In 2016, Gearjunkie called it the "future of bike retail." By 2018, Velo Cult was no more. The bike shop in Portland, Oregon, was often lauded as one of the world's best – it seemed to be doing everything right. It was a community hub in one America's most bike-friendly cities, it served craft beer and barista-pulled coffee, it had a stage for bands and speakers (disclaimer: I gave a book talk at the store in 2015) and it was loved by keenies and newbies alike.
It went out with a bang on 28th July, staging a beer-soaked party, but the business isn't closing, it's morphing. Store founder and owner Sky Boyer said it would now concentrate on “online sales and brand building.”
He added: “We’ve hosted weddings, funerals, concerts, poetry slams, musical jam sessions, parties to celebrate all occasions, and even got recognition on CNN, Travel Channel, and in numerous magazines." But none of that enough. And, in the end, it was the beer that did for the 10,000-square-foot business: “With this big space, we ran into problems with the bar in regards to the city ... the requirements from the city to keep the bar going are too great for a business like ours to take on.”
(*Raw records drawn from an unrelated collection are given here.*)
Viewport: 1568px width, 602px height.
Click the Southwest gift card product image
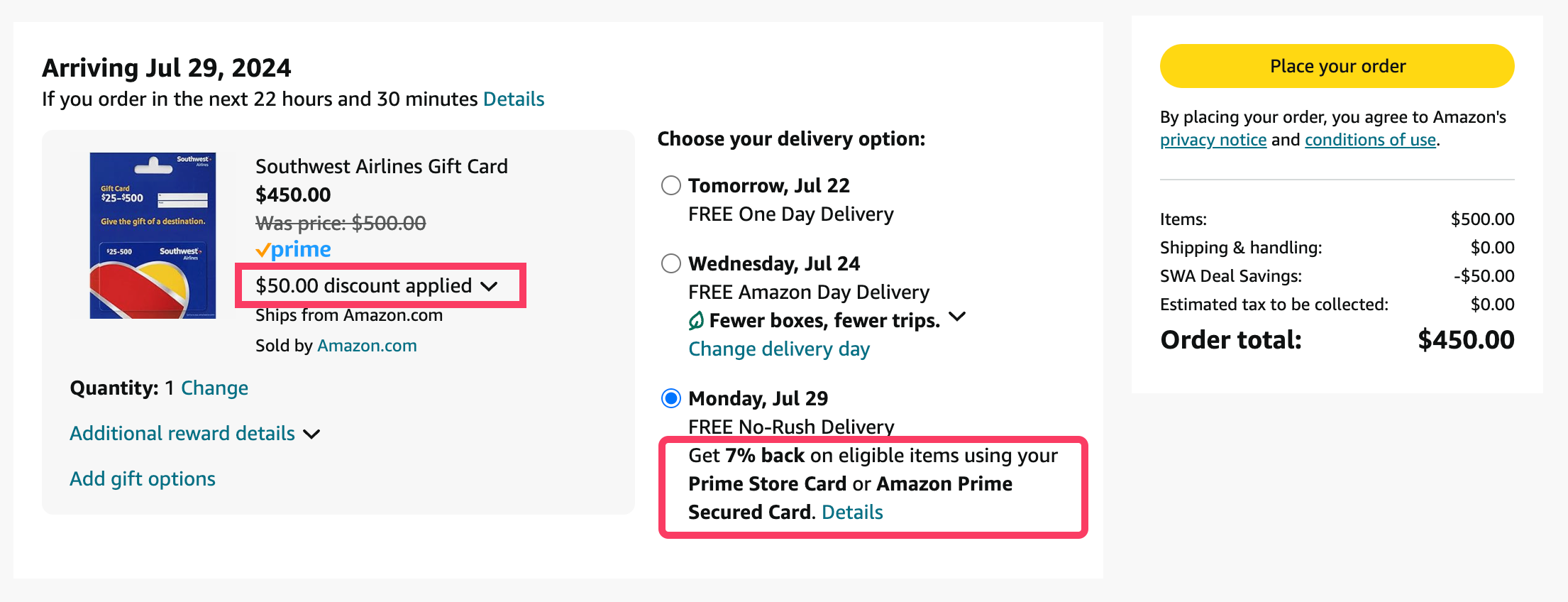click(153, 235)
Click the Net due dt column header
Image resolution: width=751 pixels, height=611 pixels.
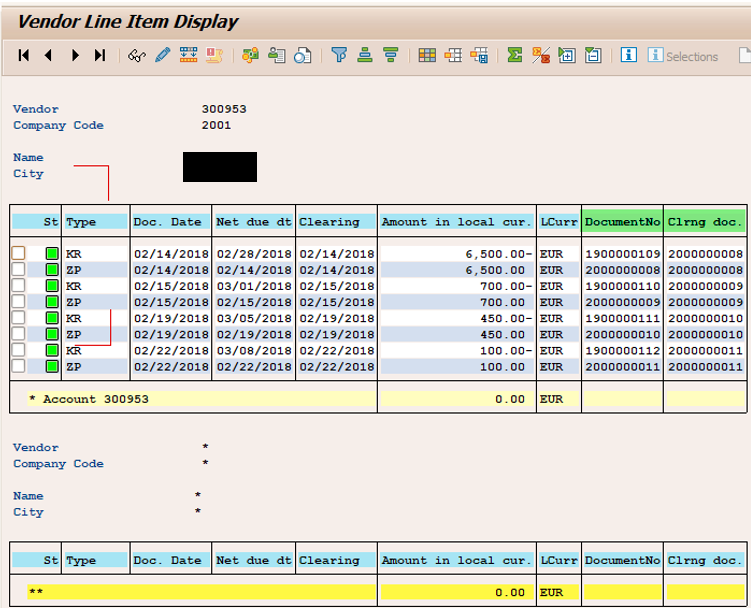click(254, 222)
Beer aside, the loss of Velo Cult has ramifications well away from Oregon. Boyer succeeded in creating a distinctive, destination bike shop, one that ticked all of the supposed this-how-bike-shops-of-today-will-thrive boxes.
Velo Cult had its own screen-printing station for making its trade-mark tees, and a downstairs 70s-themed “V.I.P. room” for its very best customers. It wasn't just a bike shop, it was a lifestyle choice, with customer loyalty baked in.
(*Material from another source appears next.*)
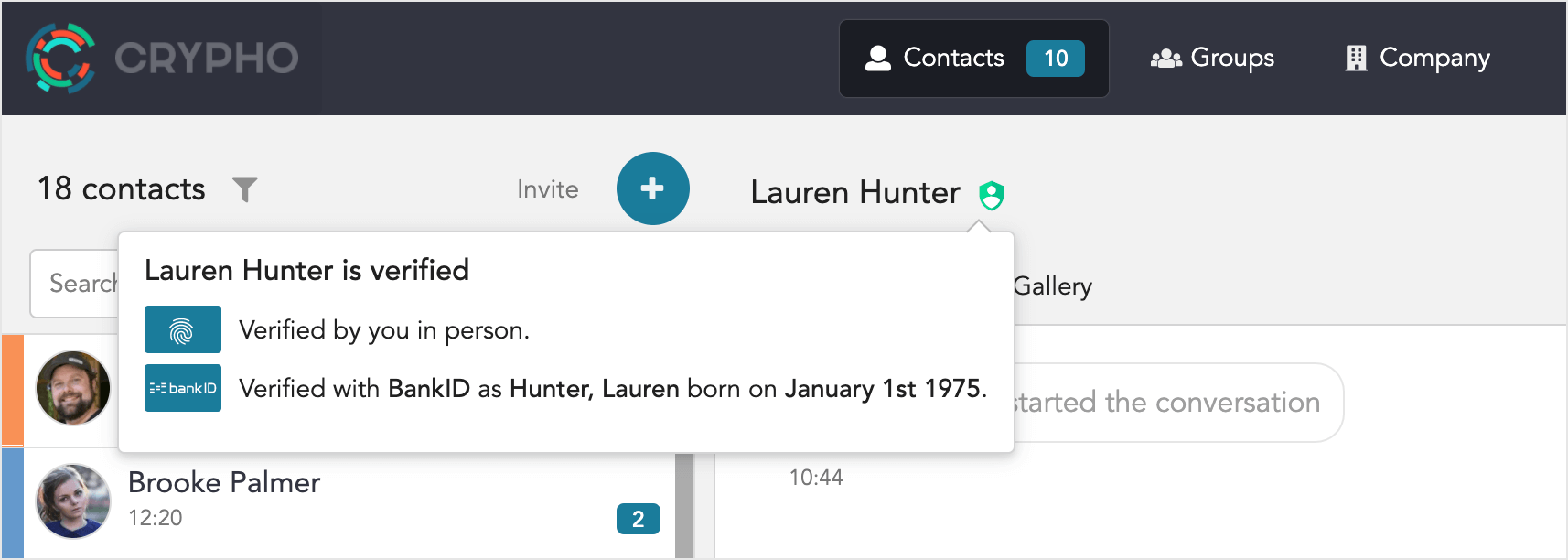Select the Gallery tab

(1053, 286)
In its 2016 profile of the shop, Gearjunkie asked where Velo Cult would be in 2021.
Boyer replied: "It would be nice to make enough money to go on vacation and have time to ride more. I just would like this business model and the rest of my unique ideas to be rolled out incrementally. I have a fun unique business model and oddly I want to prove to myself that this business model is viable and successful. The model itself has become a project."
Sadly, that project is no more, with Boyer now concluding that he was now "opting to sidestep the difficulty of traditional brick and mortar in favour of focusing on online sales and brand building." But it's hard to see how the online-only soft-goods side of the business can survive without the banging real-world store.
If such a shop can't survive in Portland – where the cult of cycling is strong – it calls into question whether investing time, money and effort into such an experiential store is worth it. And that's a frightening thought because such characterful stores were supposed to be the future.